Ken Boxer, a Potomac, Md.-based management consultant, says there are more similarities than differences among federal agencies and corporations. "The key elements to retaining employees-the retention drivers-are the same," says Boxer. "Do people have exciting work; are they challenged at work; do they have career growth, learning and development; are they working with great people; do they have fair pay and supportive management-a great boss?"

Federal and private sector employees give nearly identical answers to many such questions about their workplaces. In both sectors, surveys have found, almost 80 percent say co-workers cooperate to get the job done. About 80 percent of each group say the quality of the work done by their work groups is good.

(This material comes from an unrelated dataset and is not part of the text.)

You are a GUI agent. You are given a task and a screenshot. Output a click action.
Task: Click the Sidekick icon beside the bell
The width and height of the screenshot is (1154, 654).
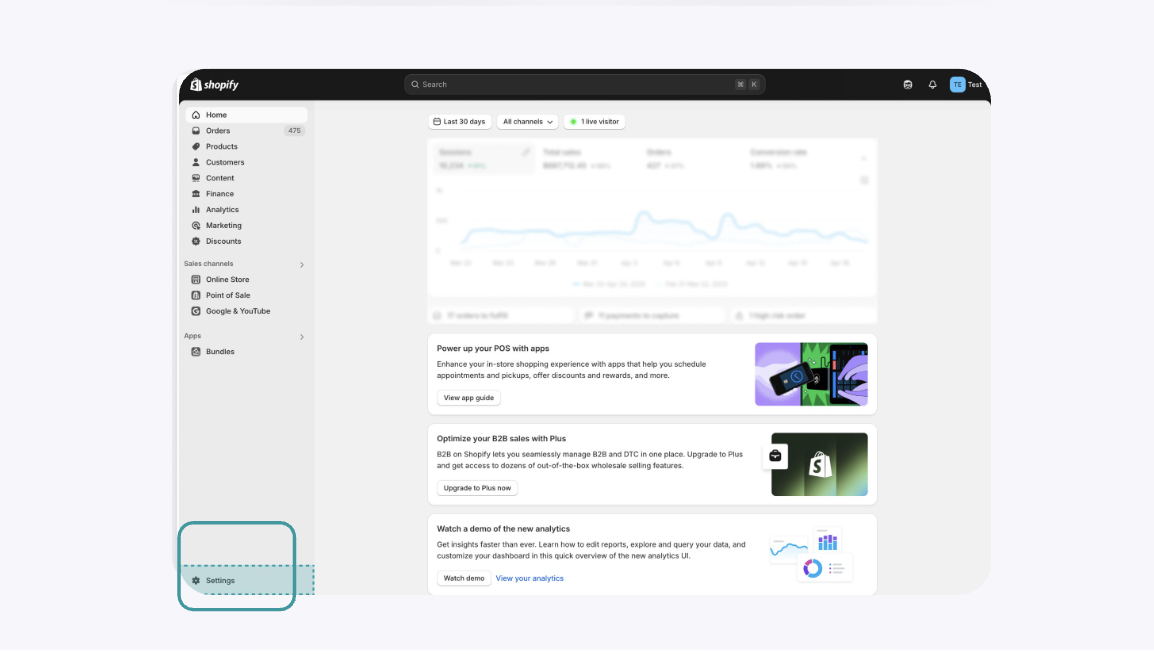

Nearly 70 percent are satisfied with their jobs, whether they work for companies or federal agencies.

Private industry employees rate their immediate supervisors slightly more highly than do federal employees. But both groups are unhappy with their level of involvement in work decisions, the amount of information they receive from management, the recognition they get, and their opportunities for promotion and for training.

The federal human capital crisis has spawned many ideas for reforming federal rules and regulations, processes and systems. But it's time to deflate the rhetoric about recruitment, retention and retirement, and begin addressing government's real human capital problems. As OPM's survey shows, government's problems are the same as those of other organizations: poor management, weak performance evaluation, inadequate employee development, too little employee involvement in decisions and insufficient information sharing. "People are people," says Senior Executives Association President Carol Bonosaro in response to the OPM survey results. "People in government aren't that different from people in private industry."

The government's personnel practices are getting employees to sign up and to stay put. Getting civil servants mentally and emotionally committed to their jobs, not just getting them to come and stay, may be government's real human capital crisis.

-Tanya N. Ballard contributed to this report.